Tasks and exercises:
A – According to the page excerpt, what default load address are many 3rd party COM DLLs compiled with?
B – Rewrite the page excerpt from "During the research" down to "a higher address.", replacing "COM DLLs" with "COM libraries".

As stated above, the heap-spraying technique can be used to place code at the location that Fx resided. However, this is limited by whether or not that location is close enough to the heap to be a practical target for heap-spraying. In particular, if the heap is growing from 0x00480000 and the DLL that contains Fx was loaded at 0x7c800000, it would be a requirement that roughly 1.988 GB of data be placed in the heap. That is, of course, assuming that the target machine has enough memory to contain this allocation (across RAM and swap). Not to mention the fact that spraying that much data could take an inordinate amount of time depending on the speed of the machine. For these reasons, it is typically necessary for the DLL that contains Fx in this example scenario to be mapped at an address that is as close as possible to a region that the heap is growing from.
During the research of this attack vector, it was found that all of the COM DLLs provided by Microsoft on XPSP2 are compiled to load at higher addresses which make them challenging to reach with heap-spraying, but it's not impossible. Many 3rd party COM DLLs, however, are compiled with a default load address of 0x00400000, thus making them perfect candidates for this technique. Another thing to keep in mind is that the preferred load address of a DLL is just that: preferred. If two DLLs have the same preferred load address, or their mappings would overlap, then obviously one would be relocated to a new location, typically at a lower address close to the heap, when it is loaded. By keeping this fact in mind, it may be possible to load DLLs that overlap, forcing relocation of a DLL that sets a UEF that would otherwise be loaded at a higher address.
It is also very important to note that a COM object does not have to be successfully instantiated for the DLL associated with it to be loaded into memory. This is because in order for Internet Explorer to determine whether or not the COM class can be created and is compatible with one that may be used from Internet Explorer, it must load and query various COM interfaces associated with the COM class. This fact is very useful because it means that any DLL that hosts a COM object can be used -- not just ones that host COM objects that can be successfully instantiated from Internet Explorer.

Supplied data:

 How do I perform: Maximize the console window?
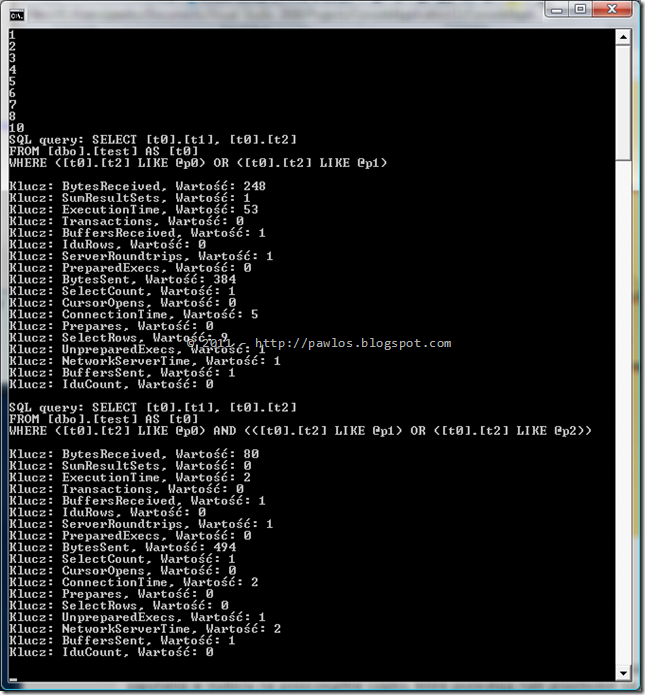(580, 9)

Answers to the exercises:
A – 0x00400000

B –
During the research of this attack vector, it was found that all of the COM libraries provided by Microsoft on XPSP2 are compiled to load at higher addresses which make them challenging to reach with heap-spraying, but it's not impossible. Many 3rd party COM libraries, however, are compiled with a default load address of 0x00400000, thus making them perfect candidates for this technique. Another thing to keep in mind is that the preferred load address of a DLL is just that: preferred. If two DLLs have the same preferred load address, or their mappings would overlap, then obviously one would be relocated to a new location, typically at a lower address close to the heap, when it is loaded. By keeping this fact in mind, it may be possible to load DLLs that overlap, forcing relocation of a DLL that sets a UEF that would otherwise be loaded at a higher address.